The laws of the Beihai four lawyers alleged perjury analysis

 

 

Guangxi Beihai four lawyers alleged perjury caught case legal analysis

Hubei best senior lawyer, Yichang Municipal People's Congress, vice chairman of Yichang City Association of Writers: Deng Yiping

 

The author: Guangxi Beihai police once the same case advocate catch all in one draft, caught four lawyers. This matter after, lawyers to adults, especially the lawyer Yang Jinzhu, sitting on the siege, carefully examine the evidence of the case file, from the perspective of the four lawyers to confirm that fact is not false, the noble professional attitude and seriously down-to-earth style of work is admirable.

But, I think, is must be confirmed by the three witnesses words not false testimony in the investigation of Yang lawyers, have to prove the criminal suspect does not kill the victim in order to prove that the four lawyers not guilty? As must provide evidence that the murderer otherwise the person, the criminal suspect to the accused was acquitted? That is to say, as long as that lawyer forensics witness or his defense of criminal suspects the false confession, the lawyer guilty?

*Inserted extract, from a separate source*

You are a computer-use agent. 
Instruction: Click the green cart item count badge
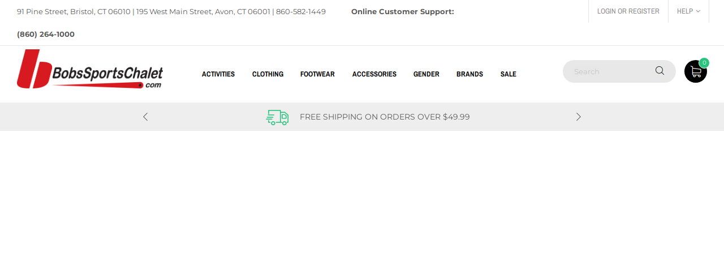(x=704, y=63)
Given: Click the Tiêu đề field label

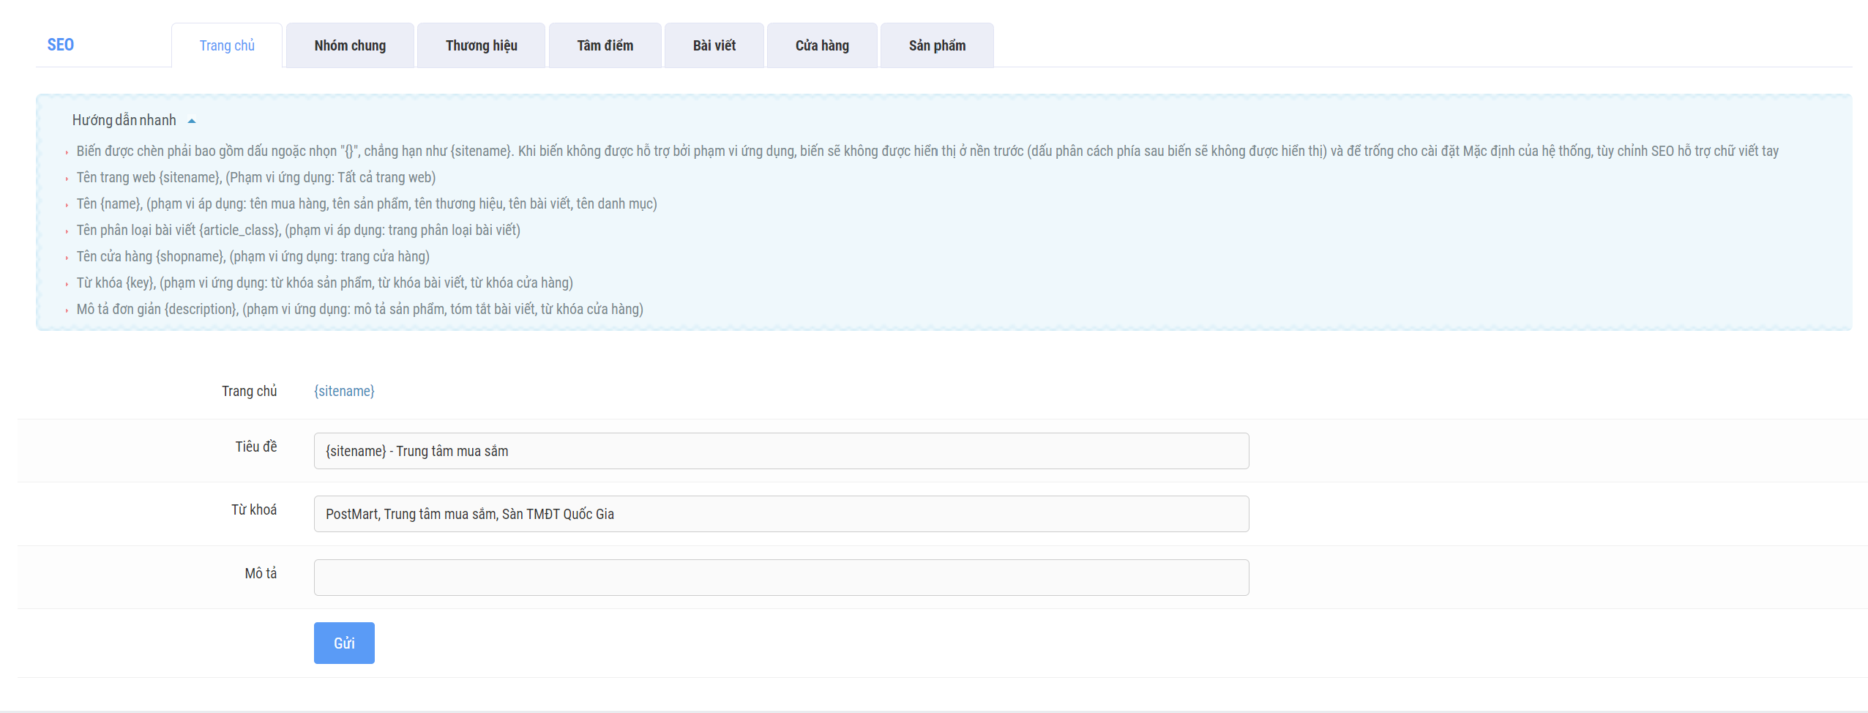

I think, should not be so. Here, I don't want to deny Yang Jinzhu lawyers work, but Yang Jinzhu lawyers work of those most directly deny one lawyer way to constitute a crime, but I can not say, this is not the only way, and must not be the only way. Therefore, I also try to learn from Yang Jinzhu's lawyer, settling down, sitting on the desk, the use of legal and proper legal logic, one point one point analysis, to illustrate the absurdity in this case, to prove the lawyer! Inappropriate, please.

One, the four lawyers is how in the same case also constituted perjury?

From the relevant evidence and information from the point of view, the four lawyers from different law firms, respectively, to defend the same case different defendant. According to the common sense of general criminal defense, between the four defendants four lawyers defended, there is a conflict of interest, there is difference between the principal and accessory in between them, they may also have played a conflict of interest, the effect size and the existing criminal responsibility size in the same crime therefore, from criminal defense lawyers for the sake of his lawyer occupation morals of the interests of the parties, the four participants from different lawyers, is unlikely to rise to defend each other, and according to the analysis of Yang Jinzhu's lawyer, mainly is to prove that he was not on the scene, then, other suspects?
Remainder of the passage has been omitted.